This briefing document outlines why hand hygiene is so important in the home and
community and describes the potential health benefits of good hand hygiene. It also
provides a basic framework for developing hand hygiene advice for the public that
can be adapted to meet differing needs and situations. Application of this framework
can reduce the spread of all types of infections including gastrointestinal, respiratory,
skin and eye infections.
Why is hand hygiene important?
Infectious disease remains a serious problem worldwide. However, there is
increasing evidence to show that good hygiene practice in the home and community
prevents not only the spread of foodborne infections but also has an important role in
preventing the spread of many other common infections.
Foodborne illness
Foodborne diseases are a serious and global problem. The WHO estimates that
worldwide foodborne and waterborne diarrhoeal diseases taken together kill about
2.2 million people annually. In the UK, it is estimated that each year around a million
people suffer a foodborne illness, around 20,000 people receive hospital treatment
due to foodborne illness and there are around 500 deaths.

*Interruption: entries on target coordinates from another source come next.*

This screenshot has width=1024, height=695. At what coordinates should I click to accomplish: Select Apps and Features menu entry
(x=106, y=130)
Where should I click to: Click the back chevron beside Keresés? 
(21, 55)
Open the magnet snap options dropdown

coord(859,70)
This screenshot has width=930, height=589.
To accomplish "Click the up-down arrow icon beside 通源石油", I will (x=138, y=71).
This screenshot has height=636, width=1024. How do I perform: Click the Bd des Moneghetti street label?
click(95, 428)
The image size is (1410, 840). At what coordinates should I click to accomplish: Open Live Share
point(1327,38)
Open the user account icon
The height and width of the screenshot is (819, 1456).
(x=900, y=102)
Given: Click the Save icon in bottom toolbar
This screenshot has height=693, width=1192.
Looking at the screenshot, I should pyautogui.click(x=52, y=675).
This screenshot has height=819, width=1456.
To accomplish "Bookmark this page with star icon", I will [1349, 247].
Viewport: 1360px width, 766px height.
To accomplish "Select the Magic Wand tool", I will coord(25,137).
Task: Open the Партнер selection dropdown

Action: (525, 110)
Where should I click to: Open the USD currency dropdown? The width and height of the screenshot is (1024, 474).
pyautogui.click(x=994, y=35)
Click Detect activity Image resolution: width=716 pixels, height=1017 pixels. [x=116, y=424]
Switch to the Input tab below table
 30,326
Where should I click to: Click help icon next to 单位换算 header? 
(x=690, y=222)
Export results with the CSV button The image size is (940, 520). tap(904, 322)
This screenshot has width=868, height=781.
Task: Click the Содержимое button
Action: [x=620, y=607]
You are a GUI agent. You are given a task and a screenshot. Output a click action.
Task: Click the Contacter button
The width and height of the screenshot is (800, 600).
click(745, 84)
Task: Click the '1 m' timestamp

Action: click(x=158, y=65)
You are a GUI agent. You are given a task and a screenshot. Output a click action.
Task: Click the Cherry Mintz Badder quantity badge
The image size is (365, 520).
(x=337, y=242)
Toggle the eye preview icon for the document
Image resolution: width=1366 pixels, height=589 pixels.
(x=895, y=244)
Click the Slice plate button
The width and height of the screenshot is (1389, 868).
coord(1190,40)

The cost is £1.5 billion2
In the USA CDC estimates that each year roughly 1 in 6 Americans (or 48 million
people) get sick, 128,000 are hospitalized, and 3,000 die of foodborne diseases.3 In a
2003 report the WHO concluded that about 30% of reported foodborne outbreaks in
the WHO European region over the past decade were caused by food consumed in
private homes. 4 Most of these illnesses could have been prevented by good hygiene
practice. Good hygiene practice in the home during preparation for cooking is vital to
prevent cross contamination from raw to “prepared” foods, and is also fundamental to
prevent contamination of food from infected family members or domestic animals.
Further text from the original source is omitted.